# Problem to solve
Lay out the lines of the items below, from the line containing "Task: Open help" through the line containing "Image resolution: width=1070", inclusive, as a Markdown table with a Row column numbering each row and a Line column holding the line, skipping any blank lines.

# Dataset
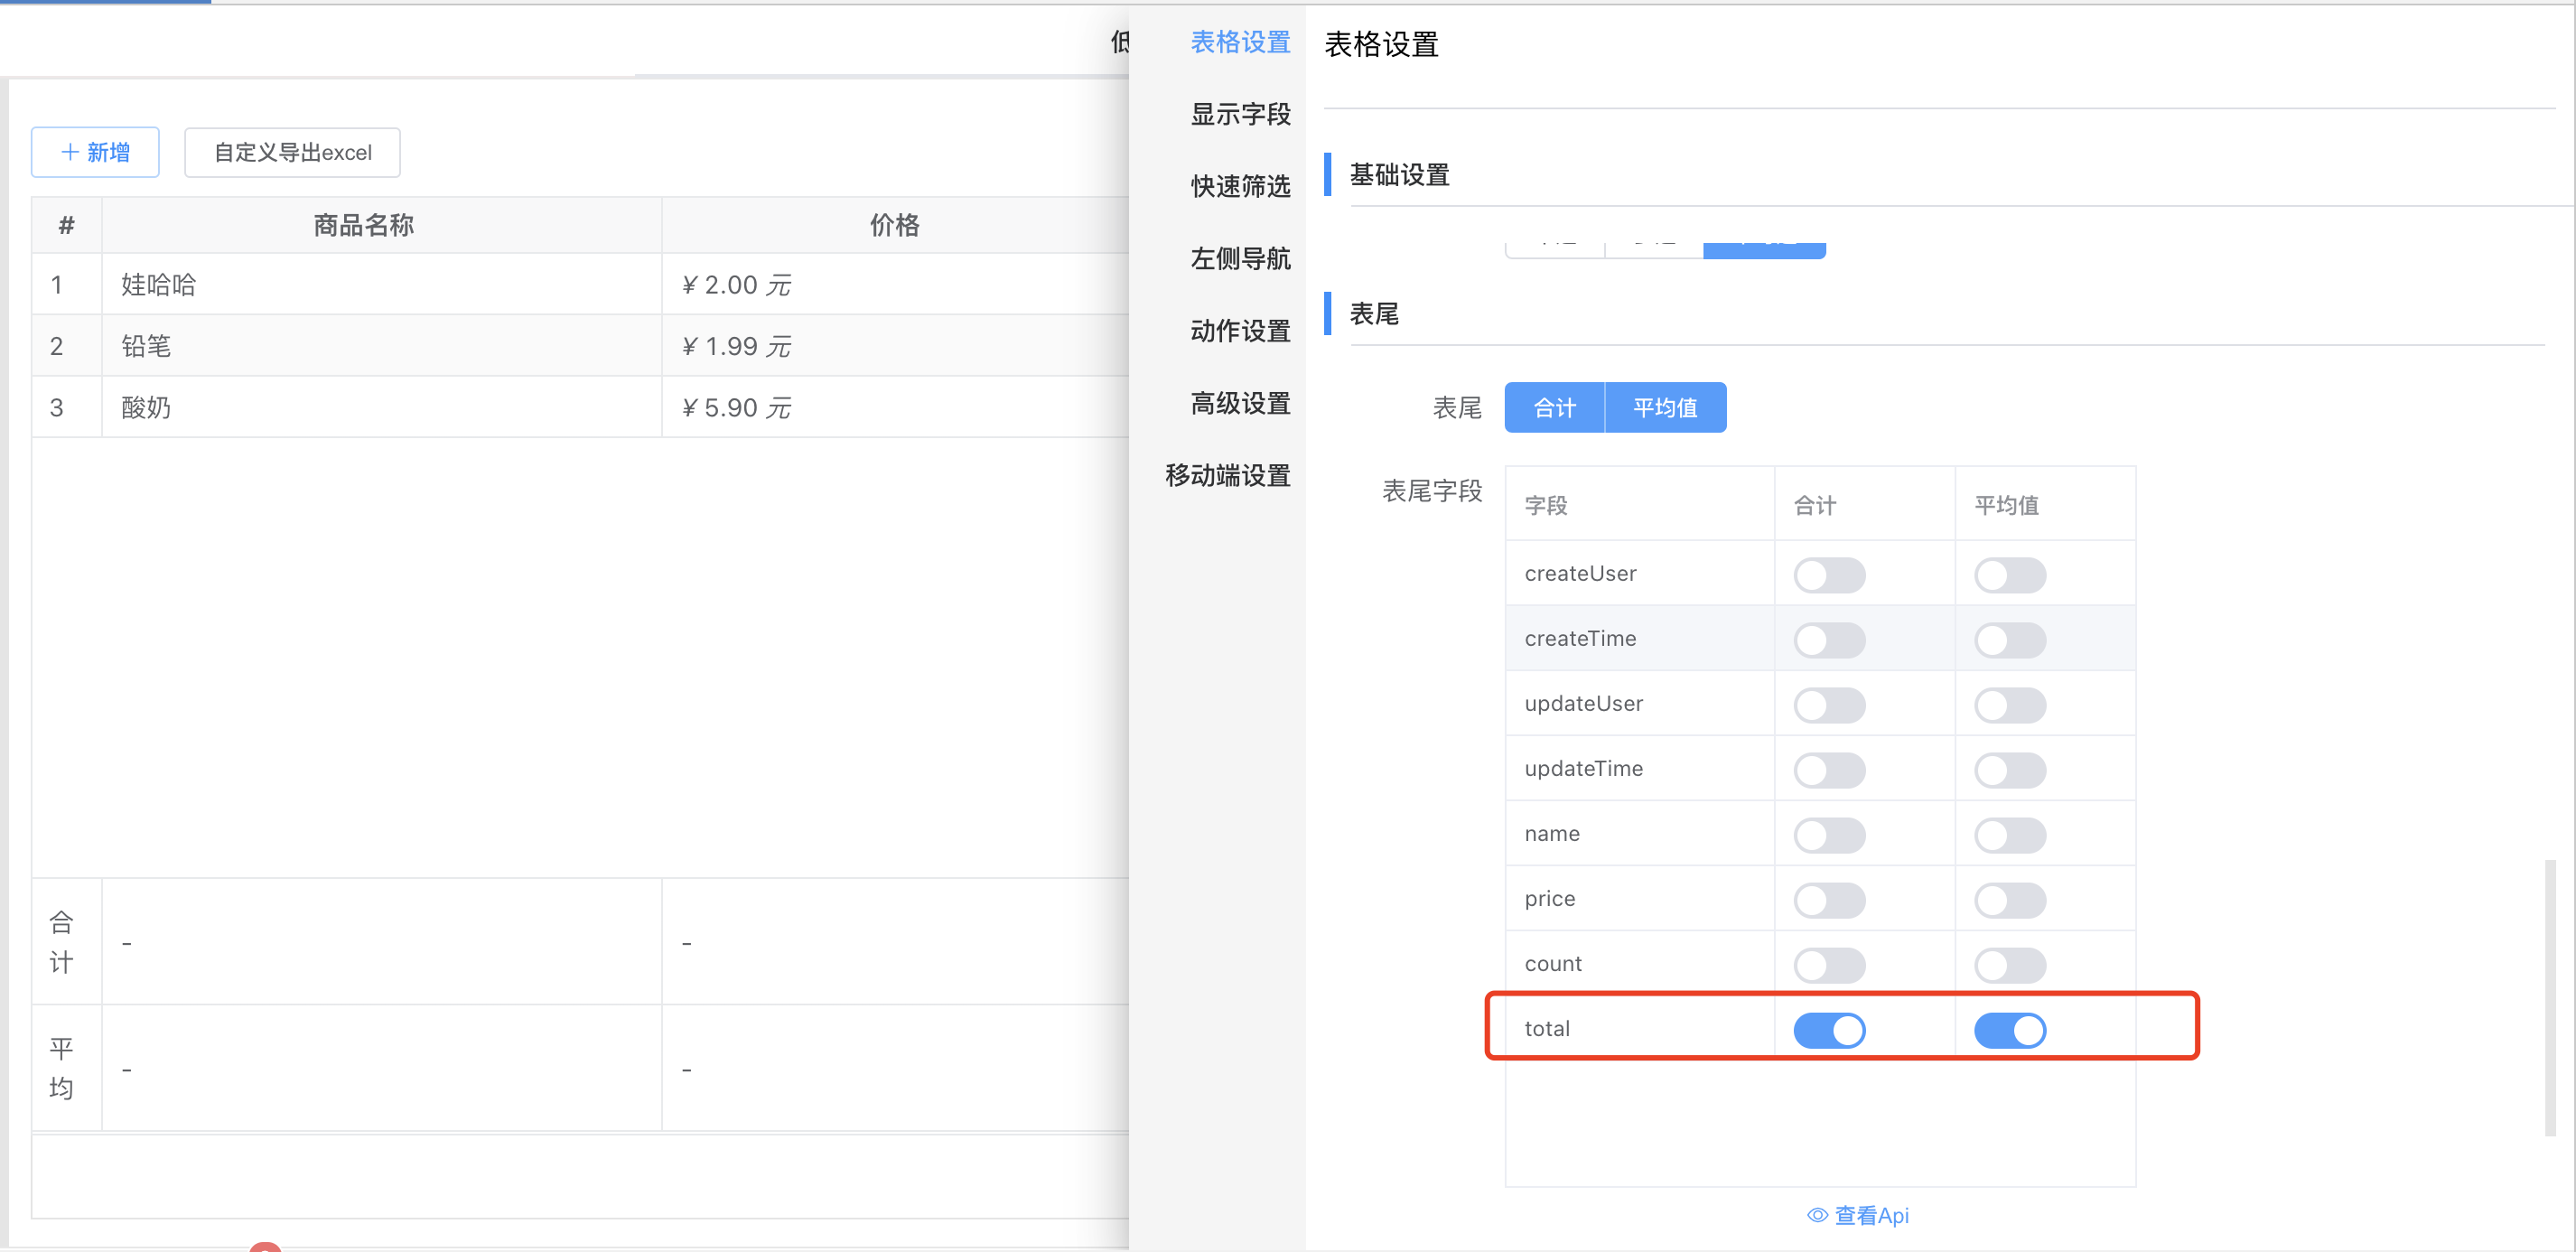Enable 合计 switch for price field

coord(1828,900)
---
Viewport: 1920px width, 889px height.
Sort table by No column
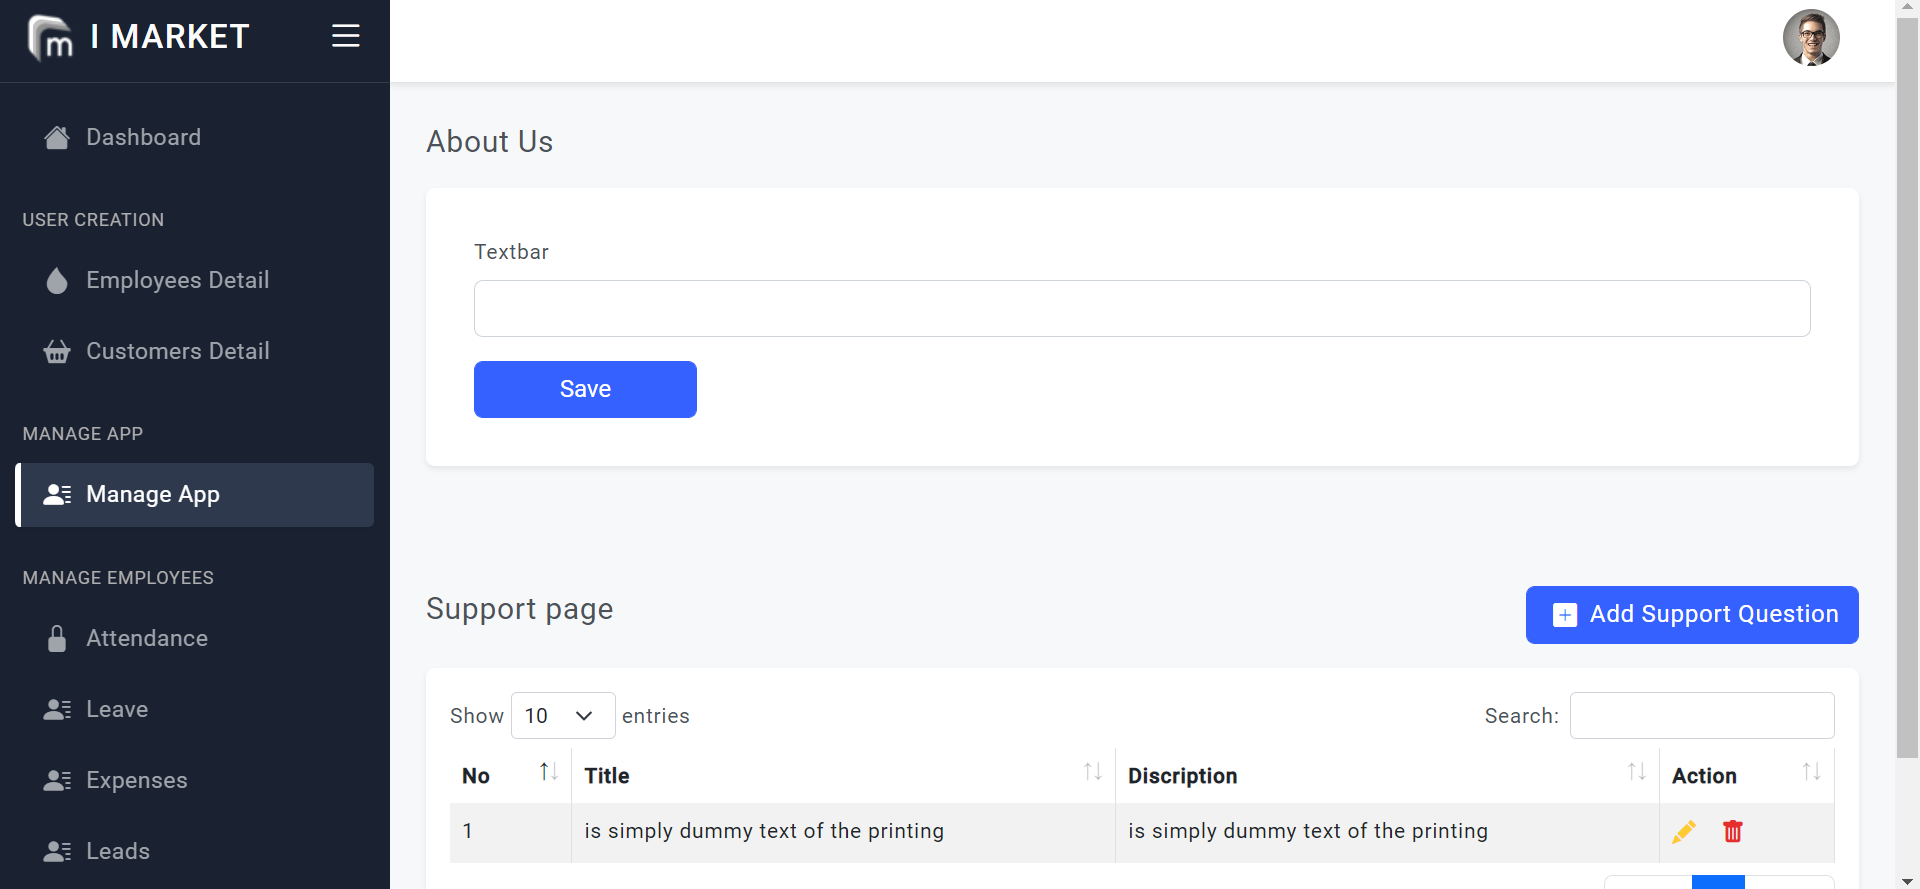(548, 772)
* * *
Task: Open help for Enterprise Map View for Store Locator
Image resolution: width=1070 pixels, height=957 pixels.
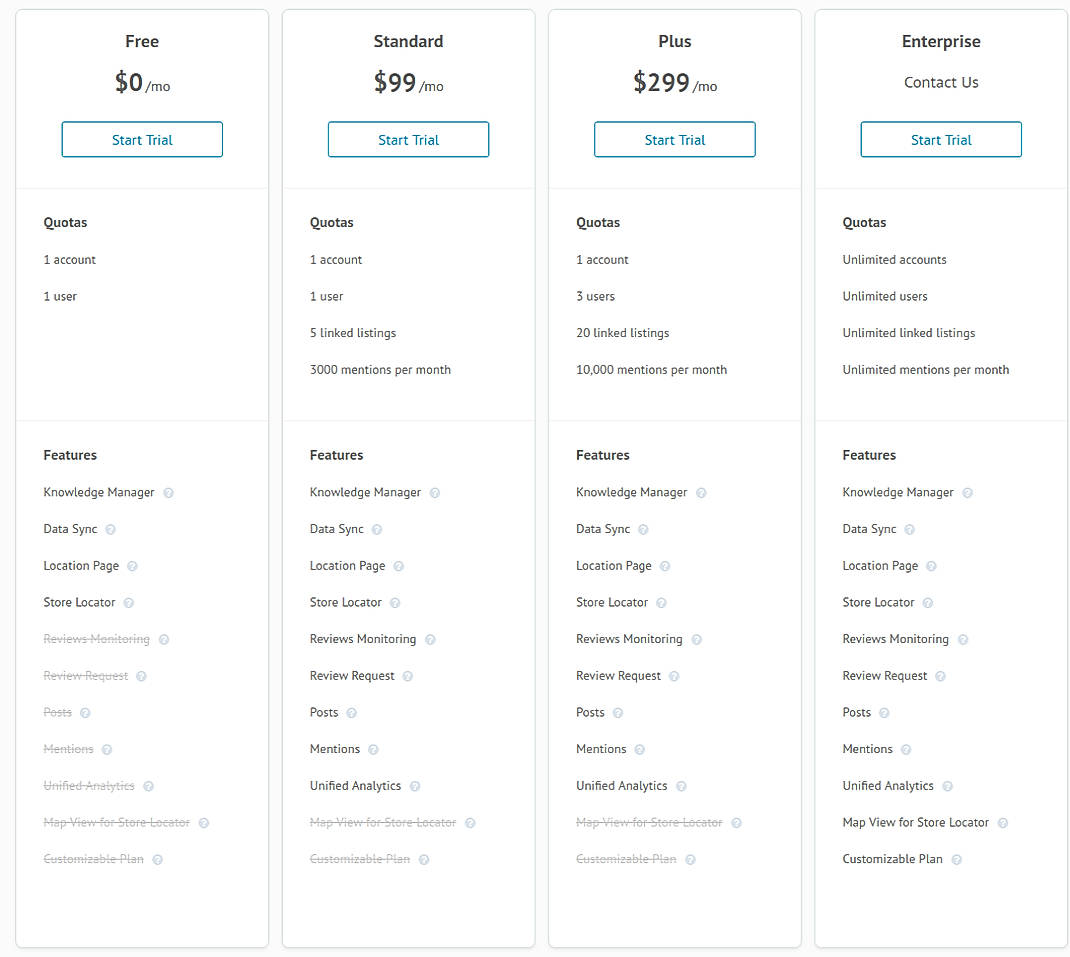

# Output below
| Row | Line |
|---|---|
| 1 | Task: Open help for Enterprise Map View for Store Locator |
| 2 | Image resolution: width=1070 pixels, height=957 pixels. |